Much of the professional development teachers are required to attend is attached to textbook adoptions, mandates, or scripted programs that promise results that are rarely delivered.
These decisions are made by districts and administrators who perceive that the needs of the district – perhaps the need to raise low math scores – should drive professional development decisions. But what happens when one teacher’s challenge is classroom management, while students in other classes lack the math vocabulary to succeed and the remaining teachers lack not only adequate content knowledge but also the pedagogy to deliver concepts in ways that students will find relevant to their hopes and lives? These are very different needs and professional development often fails to make these distinctions.
What is more important but much harder to do is to actually give teachers the opportunity, guidance, and voice to identify what practices would best build on the strengths of students and engage them in learning essential skills, content and strategies which can be applied to life-long learning and good citizenship.
I have seen remarkable revelations after groups of teachers go into classrooms not to observe teachers, but students. One of the common findings is that most student interaction is limited to one- or two-word responses – at best – 90 percent of the time. The conclusion the teachers draw is that they need coaching in how to engage students to become active learners.

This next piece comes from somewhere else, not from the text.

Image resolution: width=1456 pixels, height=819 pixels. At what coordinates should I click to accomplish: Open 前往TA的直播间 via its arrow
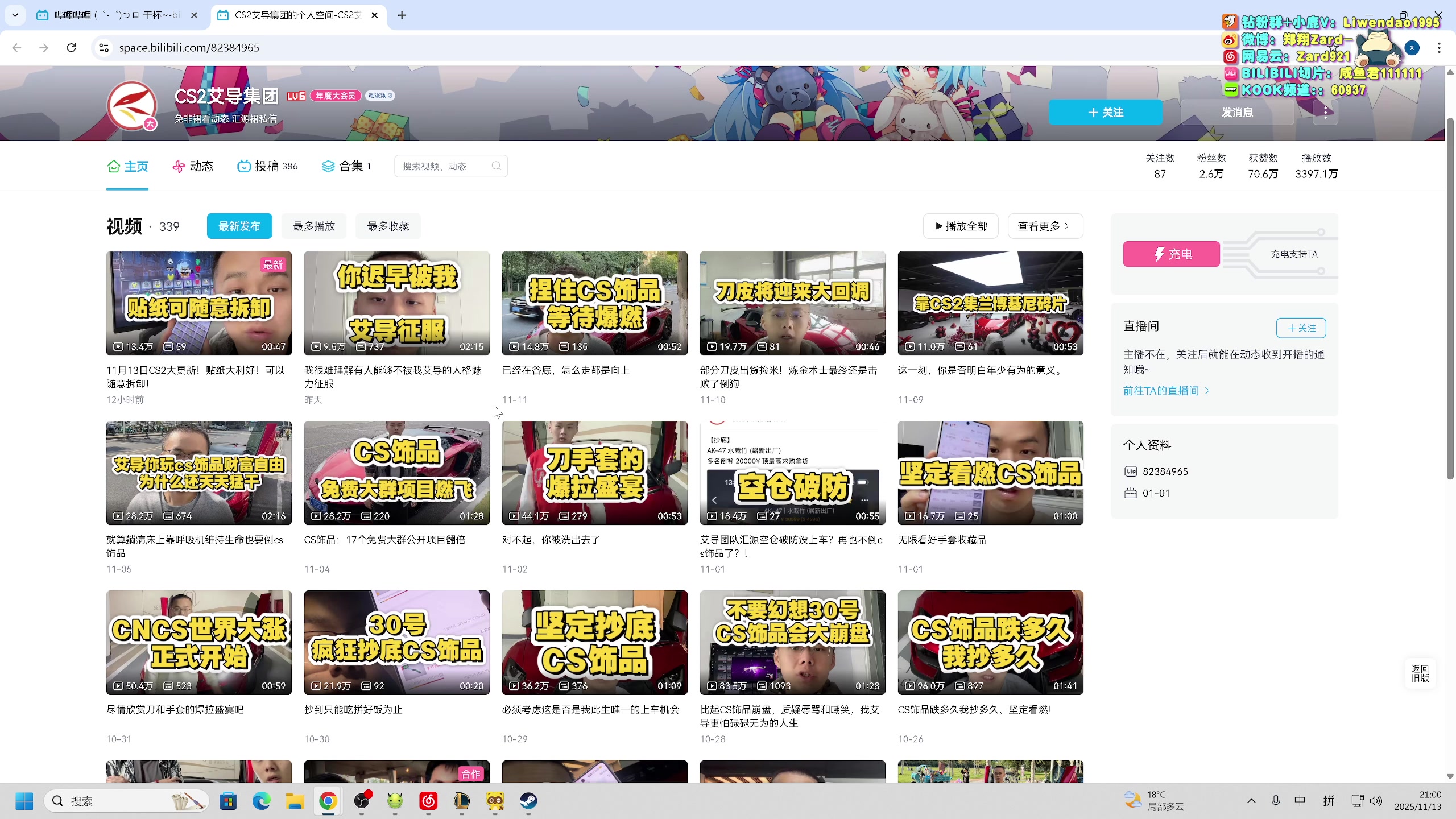(x=1166, y=391)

Today, far too many students sit in classrooms just waiting for opportunities that will elicit and nurture their attention, creativity and intellectual potential. Teachers are the spark they need. But teachers need their own spark, and it can come from more meaningful professional development that meets these goals:
* Take time to find out what kind of professional development teachers need. Easy first steps toward doing this are through surveys or discussion groups. Deeper success is experienced when teachers are also provided guidance in what nurtures students’ intellectual development and affects the learning process. Armed with this understanding, teachers are more articulate about the type of professional development that could address the learning needs of the students.
* Many teachers feel unprepared to meet the needs of students of color or economically disadvantaged students. Teachers need strategies that elicit students’ strengths and interests while connecting learning directly with their experiences. Each strategy needs to be modeled and demonstrated with students in classrooms where educators observe and evaluate while coached by mentors.
This will help students, teachers and administrators alike understand concepts and connections to interdisciplinary classroom material. For students it builds their confidence by affirming the value of their strengths and the determination to forge ahead in real-life experiences. For teachers it renews belief and animates instruction.
I have seen great successes from including students in teacher professional development sessions, where teachers get immediate feedback from students to their ideas and strategies. Meanwhile students become increasingly engaged, motivated and confident in ways that often improve the tone and dynamics of classrooms.
* Professional development must be designed as part of long-term learning objectives that are embedded in curriculum, address how students will be assessed, create high expectations on a daily basis and provide strategies and accountability measures to meet these expectations.
* Finally, too few principals are adequately involved in professional development, and the result is a gap between leadership, support, and lasting momentum.
Teaching is not easy and we must be realistic about the challenges that teachers face, but we must also value their input and their passion to competently assist students in not just passing tests, but in optimizing their learning. Spending scarce resources on professional development that is not tailored to teacher needs and not focused on accelerated student learning is wasteful and demoralizing.
The good news is that there are better ways to structure professional development. Just ask the teachers and students who are participating in and praising meaningful professional development and data will support their assertions.